Komoditisasi bukan berarti mengabaikan potensi keuntungan. Komoditisasi adalah cara baru mengemas transaksi. Program reasuransi proporsional (non reporting) adalah bentuk nyata proteksi yang bersifat komoditisasi.
Namun kalau kita lihat data Indonesia Profesional Reinsurer (IPR), tidak ada pola keuntungan yang konsisten dari treaty proporsional ini. Keuntungan terjadi secara sporadis saja dari tahun ke tahun.
Underwriter harus diperkuat. Pasar asuransi yang sehat selalu ditandai dengan keberadaan Lead Underwriter yang kapabilitas dan kapasitasnya diakui. Apakah lead underwriter selalu berarti underwriter senior?
Umumnya lead underwriter telah memiliki jam terbang yang tinggi tetapi tidak harus berarti senior dalam hal usia. Setiap perusahaan asuransi pasti ingin memiliki underwriter yang sakti. Terlalu jauh juga rasanya mengharapkan pasar asuransi umum Indonesia segera memiliki lead underwriter seperti di atas. Membagi risiko dengan 10—15 perusahaan lain sudah telanjur menjadi kebiasaan.
Namun penguatan harus dimulai hari ini. Ada banyak cara untuk mengasah kemampuan underwriter. Yang paling kuat dan efektif adalah dengan memberi kesempatan kepada mereka untuk menguji keputusan akseptasinya. Underwriter harus terlibat di dalam proses penyelesaian klaim. Dengan terlibat maka dapat melihat bagaimana term dan conditions bekerja.
Keberadaan komunitas underwriting yang hidup di tengah–tengah industri juga akan berperan besar untuk ‘menyadarkan’ underwriter akan peran kritisnya di dalam keseluruhan proses operasional perusahaan.
Komunitas dalam perjalanannya juga mendorong individu ‘anggotanya’ untuk mengadopsi nilai dan budaya tertentu.
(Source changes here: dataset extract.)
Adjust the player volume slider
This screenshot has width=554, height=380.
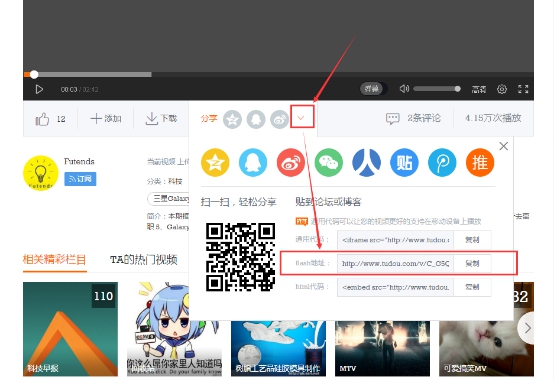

Malu dan reluctance apabila melakukan sesuatu yang dirasa tidak sesuai dengan nilai kelompok.
Mengapa tidak terlebih dulu dimulai oleh underwriter reasuransi? Underwriter IPR lebih tepatnya. Walau terasa ada benarnya, kita tidak boleh terlena dan menggunakan usulan di atas untuk menunggu.
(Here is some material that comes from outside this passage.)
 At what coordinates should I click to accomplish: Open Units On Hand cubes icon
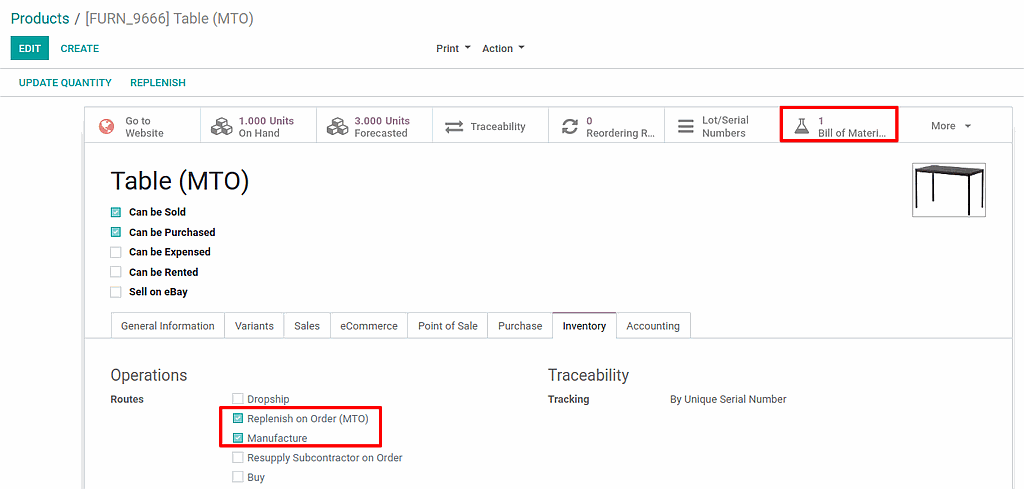(x=221, y=127)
Kalau dilihat lebih dalam, UR sebagian besar IPR mirip–mirip juga dengan perusahaan asuransi menengah dan besar Indonesia. Underwriter IPR berada dalam dilema yang sama dengan koleganya di Ceding Companies, sehingga jalan yang paling masuk akal adalah melakukannya bersama–sama.
Apakah unsur lain dalam industri kurang penting? Tetap sama pentingnya. Broker contohnya, adalah komponen dominan di pasar asuransi umum. Broker tak lain adalah ‘underwriter‘ yang bekerja untuk kepentingan tertanggung. Karenanya, semua yang didiskusikan di atas sampai pada tingkatan tertentu berlaku sama untuk broker.
Keputusan pertama dalam membentuk common pool ada di tangan underwriter. Underwriter adalah pengelola risiko, bukan sekedar administrator risiko.